Retiring PBA Executive Director Barry Simpson Presented with Chief Justice John P. Flaherty Award

HARRISBURG (March 3, 2023) — The Pennsylvania Bar Association (PBA) Conference of County Bar Leaders (CCBL) honored PBA Executive Director Barry Simpson with its Chief Justice John P. Flaherty Award. The award was presented at the 57th Annual Seminar of the Conference of County Bar Leaders on March 3 in Hershey. Simpson, the longest-serving executive director in the more than 125-year history of the PBA, will be retiring in May.

The Flaherty Award honors the work of an association member for supporting and promoting the projects and purposes of the CCBL and for efforts to improve the legal profession, the justice system and the community.

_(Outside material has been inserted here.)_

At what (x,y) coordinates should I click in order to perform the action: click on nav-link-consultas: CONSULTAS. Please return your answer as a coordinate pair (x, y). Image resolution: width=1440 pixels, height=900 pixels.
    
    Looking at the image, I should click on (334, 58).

Since joining the PBA in 1999, Simpson has built alliances in the organized bar community. He created the statewide series of annual Presidents’ Dinners that brought together PBA leaders and presidents and state and local bar association leaders. He also supported the creation of a special program for local bar executives at the PBA Midyear Meeting, and he has continued to encourage funding and staffing for the CCBL and the PBA’s County Bar Services Department.

One of Simpson’s priorities was promoting diversity within the legal profession and organized bar community. He spearheaded the hiring of the PBA’s first diversity officer and supported the efforts of the PBA Diversity Task Force and Diversity Team, the PBA Women in the Profession, LGBTQ+ Rights, Minority Bar, and Civil and Equal Rights committees.

Focusing on leadership initiatives, Simpson urged the creation of a task force that expanded the number of appointed members on the PBA Nominating Committee, which is responsible for identifying future PBA leaders. In addition, the PBA Federal Practice Committee, one of the association’s largest and most active committees, was formed with Simpson’s guidance.

Internally, Simpson led the integration of the Pennsylvania Bar Institute, which had functioned as a separate nonprofit organization, into the PBA as the association’s education department.

Simpson has instituted a variety of programs and services to benefit lawyers and local bar associations. Among his numerous achievements include leading the creation of the PBA’s first free online legal research program for members, assisting in negotiating legal malpractice insurance plans to benefit members and spearheading the PBA’s social media efforts.

In addition to his PBA responsibilities, Simpson is a current member of the Supreme Court of Pennsylvania’s Continuing Legal Education Board. He is a past board chair of the Supreme Court of Pennsylvania’s Interest on Lawyers’ Trust Accounts Board, and past treasurer and member of the Supreme Court Attorneys’ Fund for Client Security.

Simpson has been an active member of the Pennsylvania Association of Bar Executives and he has served on working committees of the National Association of Bar Executives.

A PBA member since 1973, Simpson served in the PBA House of Delegates from 1996 to 1999.

Among his honors, Simpson received the Allegheny County Bar Association’s 2018 Amram Award, which is given to those who personify professional excellence and who have demonstrated substantial commitment to the ideals of the Allegheny County Bar Association and the betterment of the legal community. In 2015, he received the Conference of County Bar Leaders’ Arthur J. Birdsall Award, which recognizes a bar executive who demonstrates professional excellence, who is committed to the success of his or her bar association and who significantly enhances the stature of his or her bar association.

Prior to leading the PBA staff, Simpson was a partner in the Pittsburgh law firm of Ecker, Rome, Simpson and DeAngelis PC, where he joined in overseeing the daily business operations of the firm and the legal and administrative staffs.

While in Allegheny County, Simpson was a member of the PBA House of Delegates and served as a delegate to the American Bar Association. He served as president of the Allegheny County Bar Association in 1998, and is a member of the Academy of Trial Lawyers of Allegheny County, the Pennsylvania Association for Justice and American Trial Lawyers associations.

Simpson received his Juris Doctor from the University of Pittsburgh School of Law and his Bachelor of Science degree in marketing management from The Pennsylvania State University.

The Conference of County Bar Leaders, whose membership includes leaders from county bar associations throughout the state and from the Pennsylvania Bar Association, organizes a yearly educational conference focusing on the exchange of innovative bar association projects and ideas and on the development of mutually beneficial relationships among bar leaders that improve the legal profession.